- Text shown

==========

Devoted to an Ancient Egypt manga series also titled Daughter of the Nile, Hsiao-yang works at KFC and goes to night school and pines for her brother’s no-good gangster buddy (Yang Fan); naturally, her life begins to come apart as the boys’ schemes and betrayals spawn real violence. This is all framed in a timeline jumble that only reveals itself as such in the end, abetted by Hsiao-yang’s rueful retrospective narration. But more to the point, the narrative isn’t laid out for us so much as hidden in the layers of life, seeping into view in Hou’s signature way. No one can create movie space as organically as he does (nothing ever feels set up for the camera), however scores of imitators may still try. It’s lean-in cinema, respecting the regions in the characters’ lives we don’t see and can’t fathom. The Lins’ crumbling house is paradigmatic: we get intimately familiar with its rooms and doorways, yet the actual layout remains mysterious.

Daughter of the Nile is rather pop as Hou goes; there are ample song interludes, and the melodrama surrounding Yang Fan’s baby-faced punk is a little boilerplate. But it’s essential Hou, a key transitional work between the gorgeous but sometimes sentimental early films and the cataract of masterpieces that began with A City of Sadness (1989). It’s hard to imagine a more necessary screening experience this fall.

==========

- Information supplied
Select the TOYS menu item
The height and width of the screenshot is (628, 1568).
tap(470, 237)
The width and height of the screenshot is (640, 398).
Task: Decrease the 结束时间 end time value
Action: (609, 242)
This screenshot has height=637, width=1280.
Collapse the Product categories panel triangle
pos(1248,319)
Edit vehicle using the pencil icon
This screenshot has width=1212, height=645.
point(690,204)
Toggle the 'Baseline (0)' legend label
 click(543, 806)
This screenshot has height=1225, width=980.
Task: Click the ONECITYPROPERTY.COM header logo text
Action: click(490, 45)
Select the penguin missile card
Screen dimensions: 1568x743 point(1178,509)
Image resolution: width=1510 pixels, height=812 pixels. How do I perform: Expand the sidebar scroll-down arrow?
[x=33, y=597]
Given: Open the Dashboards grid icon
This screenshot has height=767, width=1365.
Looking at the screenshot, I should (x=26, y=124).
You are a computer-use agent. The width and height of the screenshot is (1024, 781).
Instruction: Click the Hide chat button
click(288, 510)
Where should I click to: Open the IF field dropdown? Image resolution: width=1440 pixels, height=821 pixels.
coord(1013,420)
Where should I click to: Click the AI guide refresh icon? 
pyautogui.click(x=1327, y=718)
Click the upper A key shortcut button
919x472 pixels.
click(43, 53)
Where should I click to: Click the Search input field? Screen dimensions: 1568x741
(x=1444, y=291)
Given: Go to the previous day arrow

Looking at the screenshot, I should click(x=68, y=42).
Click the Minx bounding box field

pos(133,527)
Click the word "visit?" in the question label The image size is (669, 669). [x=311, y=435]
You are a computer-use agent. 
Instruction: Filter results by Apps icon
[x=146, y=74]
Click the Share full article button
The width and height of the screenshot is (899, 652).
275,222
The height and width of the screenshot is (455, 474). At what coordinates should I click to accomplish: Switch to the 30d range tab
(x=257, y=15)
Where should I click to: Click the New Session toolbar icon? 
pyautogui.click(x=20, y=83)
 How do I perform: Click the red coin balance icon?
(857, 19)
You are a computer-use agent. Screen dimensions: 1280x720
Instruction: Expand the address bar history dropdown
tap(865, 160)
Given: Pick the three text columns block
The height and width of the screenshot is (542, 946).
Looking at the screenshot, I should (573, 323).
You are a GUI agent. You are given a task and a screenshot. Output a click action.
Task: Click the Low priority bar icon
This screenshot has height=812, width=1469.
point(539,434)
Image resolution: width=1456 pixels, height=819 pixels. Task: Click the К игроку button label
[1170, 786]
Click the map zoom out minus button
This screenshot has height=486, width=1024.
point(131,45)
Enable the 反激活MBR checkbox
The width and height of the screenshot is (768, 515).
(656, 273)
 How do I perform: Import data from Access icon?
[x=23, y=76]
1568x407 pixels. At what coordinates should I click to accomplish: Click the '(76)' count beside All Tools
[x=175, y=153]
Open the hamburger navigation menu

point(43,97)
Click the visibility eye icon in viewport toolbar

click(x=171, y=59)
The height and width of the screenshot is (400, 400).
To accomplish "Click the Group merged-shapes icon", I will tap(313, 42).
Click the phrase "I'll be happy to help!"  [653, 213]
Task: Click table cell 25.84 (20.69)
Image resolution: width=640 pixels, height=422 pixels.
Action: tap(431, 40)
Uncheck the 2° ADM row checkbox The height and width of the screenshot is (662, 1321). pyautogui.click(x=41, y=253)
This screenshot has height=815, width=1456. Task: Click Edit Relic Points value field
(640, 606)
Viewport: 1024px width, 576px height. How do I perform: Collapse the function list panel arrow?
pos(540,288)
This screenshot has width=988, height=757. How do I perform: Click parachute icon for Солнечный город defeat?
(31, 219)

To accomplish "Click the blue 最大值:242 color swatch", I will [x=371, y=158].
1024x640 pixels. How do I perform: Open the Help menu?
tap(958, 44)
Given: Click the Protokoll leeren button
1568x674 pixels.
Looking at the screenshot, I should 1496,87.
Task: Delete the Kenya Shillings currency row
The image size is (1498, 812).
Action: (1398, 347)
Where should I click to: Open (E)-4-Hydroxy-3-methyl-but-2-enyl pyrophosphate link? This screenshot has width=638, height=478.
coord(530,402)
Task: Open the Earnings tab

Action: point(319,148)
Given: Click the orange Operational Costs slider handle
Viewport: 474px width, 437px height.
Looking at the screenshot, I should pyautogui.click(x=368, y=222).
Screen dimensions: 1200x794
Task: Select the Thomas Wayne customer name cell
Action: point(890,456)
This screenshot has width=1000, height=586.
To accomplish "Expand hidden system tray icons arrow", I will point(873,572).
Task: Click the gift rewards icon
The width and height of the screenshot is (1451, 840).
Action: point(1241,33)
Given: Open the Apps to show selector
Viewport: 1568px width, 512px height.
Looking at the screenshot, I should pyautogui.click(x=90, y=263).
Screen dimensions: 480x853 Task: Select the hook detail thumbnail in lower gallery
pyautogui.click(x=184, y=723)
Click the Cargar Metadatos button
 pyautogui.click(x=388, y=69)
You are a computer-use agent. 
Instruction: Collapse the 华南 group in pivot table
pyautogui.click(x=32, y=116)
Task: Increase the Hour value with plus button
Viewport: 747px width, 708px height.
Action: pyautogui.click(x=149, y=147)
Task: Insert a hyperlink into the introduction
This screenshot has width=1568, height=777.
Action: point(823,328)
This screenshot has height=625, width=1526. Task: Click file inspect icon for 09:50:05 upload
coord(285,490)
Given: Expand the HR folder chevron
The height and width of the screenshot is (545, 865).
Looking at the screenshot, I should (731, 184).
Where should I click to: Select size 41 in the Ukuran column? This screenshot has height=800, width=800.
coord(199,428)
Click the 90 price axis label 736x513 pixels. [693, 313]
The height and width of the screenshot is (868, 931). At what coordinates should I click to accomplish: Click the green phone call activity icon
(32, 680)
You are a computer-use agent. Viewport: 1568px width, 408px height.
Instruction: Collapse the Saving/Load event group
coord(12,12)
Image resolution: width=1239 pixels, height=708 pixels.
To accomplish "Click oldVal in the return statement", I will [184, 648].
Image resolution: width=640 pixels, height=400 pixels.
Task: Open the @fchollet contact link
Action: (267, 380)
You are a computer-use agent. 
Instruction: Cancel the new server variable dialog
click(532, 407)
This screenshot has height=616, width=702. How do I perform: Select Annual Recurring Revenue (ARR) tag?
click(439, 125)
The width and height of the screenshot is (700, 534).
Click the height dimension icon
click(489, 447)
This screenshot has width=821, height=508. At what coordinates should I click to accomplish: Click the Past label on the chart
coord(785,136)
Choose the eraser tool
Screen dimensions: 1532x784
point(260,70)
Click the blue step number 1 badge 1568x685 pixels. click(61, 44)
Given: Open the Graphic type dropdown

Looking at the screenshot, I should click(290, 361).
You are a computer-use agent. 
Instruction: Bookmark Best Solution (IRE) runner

==========

- What to work on
A. Answer these questions from the film review:
(i) Where does Hsiao-yang work?
(ii) Which film began the cataract of masterpieces?
(iii) Who plays her brother's no-good gangster buddy?
B. Write out the entries starting with the line with "The height and width of the screenshot is (868, 931)." and going on through the last line of the entries, switching "Instruction" to "Command" and keeping everything else unchanged.

- Results
A.
(i) KFC
(ii) A City of Sadness (1989)
(iii) Yang Fan

B.
The height and width of the screenshot is (868, 931). At what coordinates should I click to accomplish: Click the green phone call activity icon
(32, 680)
You are a computer-use agent. Viewport: 1568px width, 408px height.
Command: Collapse the Saving/Load event group
coord(12,12)
Image resolution: width=1239 pixels, height=708 pixels.
To accomplish "Click oldVal in the return statement", I will [184, 648].
Image resolution: width=640 pixels, height=400 pixels.
Task: Open the @fchollet contact link
Action: (267, 380)
You are a computer-use agent. 
Command: Cancel the new server variable dialog
click(532, 407)
This screenshot has height=616, width=702. How do I perform: Select Annual Recurring Revenue (ARR) tag?
click(439, 125)
The width and height of the screenshot is (700, 534).
Click the height dimension icon
click(489, 447)
This screenshot has width=821, height=508. At what coordinates should I click to accomplish: Click the Past label on the chart
coord(785,136)
Choose the eraser tool
Screen dimensions: 1532x784
point(260,70)
Click the blue step number 1 badge 1568x685 pixels. click(61, 44)
Given: Open the Graphic type dropdown

Looking at the screenshot, I should click(290, 361).
You are a computer-use agent. 
Command: Bookmark Best Solution (IRE) runner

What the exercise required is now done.